There will be an opportunity for the user to provide feedback on every response to escalate any inappropriate responses.
LLMs are an evolving technology and I anticipate this will be an iterative process over a few rounds to determine if this will be a useful utility for donors. If you anticipate any additional risks or concerns, please do share.
If the project detail submitted by the grantee has information about the attribute of interest (e.g. technology, domain, geography, partnerships, etc.), then the existing code should be able to respond to the type of questions you have shared. I will test this out before the code gets deployed once the grantee information is public. Here’s a preview based on the data from Citizens Round (it ain’t perfect, but close enough to the line of inquiry).
I look forward to crafting prompts to achieve a jailbreak of what the product should NOT be able to do.
On that note, I do have some questions:
are you going to go through great lengths to try to prevent jailbreaks, or do you accept that if people really want to get an LLM ranked list, that’s fine?
arguably being able to ask the LLM to filter, sort and rank specific grantees based on things I care about might actually be the painpoint I’m trying to solve? A prompt like “Give me all climate related initiatives with a focus on animal welfare, ranked by the amount of positive impact they expect to generate per $ donated” may actually save me a lot of time!
It seems to be doing okay out-of-the-box, but I would love it if you could try a language you could offer feedback on (the question in Spanish was, “What projects are working to improve the health of the oceans?”, subject to Google Translare’s accuracy … haha!)
@koday This is a work in progress, and I am not content with the quality of responses yet (missing breadth). It requires the ability to accurately pick the right chunks of information across all the grantee data sets and still be able to fit in the limited context window for an LLM. Possibly, will have a better design for GG19. But with what I could do so far, here’s a response to the question you had:
Awesome, do let me know what you find. I look forward to learning.

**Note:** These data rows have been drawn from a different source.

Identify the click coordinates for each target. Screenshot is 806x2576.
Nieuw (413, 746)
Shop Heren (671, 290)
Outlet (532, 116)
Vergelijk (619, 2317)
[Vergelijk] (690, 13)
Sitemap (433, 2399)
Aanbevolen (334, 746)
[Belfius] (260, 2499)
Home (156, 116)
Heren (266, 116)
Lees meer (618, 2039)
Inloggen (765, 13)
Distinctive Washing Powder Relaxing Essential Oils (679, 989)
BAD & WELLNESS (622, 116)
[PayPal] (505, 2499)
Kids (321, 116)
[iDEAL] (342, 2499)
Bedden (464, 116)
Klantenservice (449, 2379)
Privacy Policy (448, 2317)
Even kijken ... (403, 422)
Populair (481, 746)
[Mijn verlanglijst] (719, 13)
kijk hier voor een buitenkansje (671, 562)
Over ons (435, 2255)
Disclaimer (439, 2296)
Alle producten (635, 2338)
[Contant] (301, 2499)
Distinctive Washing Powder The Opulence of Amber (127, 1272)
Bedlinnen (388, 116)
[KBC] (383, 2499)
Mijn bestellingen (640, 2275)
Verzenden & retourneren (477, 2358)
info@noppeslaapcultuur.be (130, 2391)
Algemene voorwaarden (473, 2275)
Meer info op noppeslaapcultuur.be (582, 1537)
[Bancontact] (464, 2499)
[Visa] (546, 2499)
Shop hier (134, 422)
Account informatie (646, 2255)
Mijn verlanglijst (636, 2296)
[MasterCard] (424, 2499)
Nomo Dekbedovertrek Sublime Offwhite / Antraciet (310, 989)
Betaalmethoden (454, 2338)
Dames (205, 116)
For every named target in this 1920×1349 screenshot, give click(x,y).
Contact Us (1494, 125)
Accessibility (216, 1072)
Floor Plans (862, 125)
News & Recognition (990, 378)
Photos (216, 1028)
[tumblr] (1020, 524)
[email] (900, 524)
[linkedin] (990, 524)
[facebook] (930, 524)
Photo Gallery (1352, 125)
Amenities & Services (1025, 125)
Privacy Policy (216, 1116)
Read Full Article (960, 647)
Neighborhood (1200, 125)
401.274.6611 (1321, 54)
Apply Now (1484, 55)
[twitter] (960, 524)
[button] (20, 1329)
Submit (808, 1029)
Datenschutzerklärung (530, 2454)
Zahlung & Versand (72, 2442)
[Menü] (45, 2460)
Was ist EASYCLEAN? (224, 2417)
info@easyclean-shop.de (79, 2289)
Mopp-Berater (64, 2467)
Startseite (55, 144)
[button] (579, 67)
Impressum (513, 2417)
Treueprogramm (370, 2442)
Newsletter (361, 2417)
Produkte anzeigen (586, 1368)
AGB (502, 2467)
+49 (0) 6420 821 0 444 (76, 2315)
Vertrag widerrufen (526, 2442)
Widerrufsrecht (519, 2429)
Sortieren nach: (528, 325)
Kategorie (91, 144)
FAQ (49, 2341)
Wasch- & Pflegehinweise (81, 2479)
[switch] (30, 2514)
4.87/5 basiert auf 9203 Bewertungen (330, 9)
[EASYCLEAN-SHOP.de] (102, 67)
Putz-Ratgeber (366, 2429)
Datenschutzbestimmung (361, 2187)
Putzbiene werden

I see the problem space has two different challenges - information discovery and recommendation engine. Right now, I am actively trying to constrain the scope to information discovery alone. Here are a few reasons I am wary of jumping to solve for the recommendations feature for now:
I am using the out-of-the-box Open AI models for performing a semantic search on curated content (i.e. grantee project details page). Any inherent biases in the base model will likely port over in responding to questions like ranking. Probably, fine-tuning a model might be able to address this.
There is information asymmetry in the data ingested that will likely add noise to the AI recommendation. Grantee project details page with multimedia (images) and external references to richer data are ignored by LLM. A human interpreting this information manually will likely have more data points than LLM to derive inferences.
I agree! I am out of depth on the precision in data modeling required to ingest this information for high-quality inferences. “all climate related initiatives with a focus on animal welfare” is essentially a semantic search, and the app does that (it could be better). “positive impact they expect to generate” is an inference that will likely require domain-specific fine-tuning for accurate results. I will keep this in mind as I continue my explorations beyond what I have been able to code so far!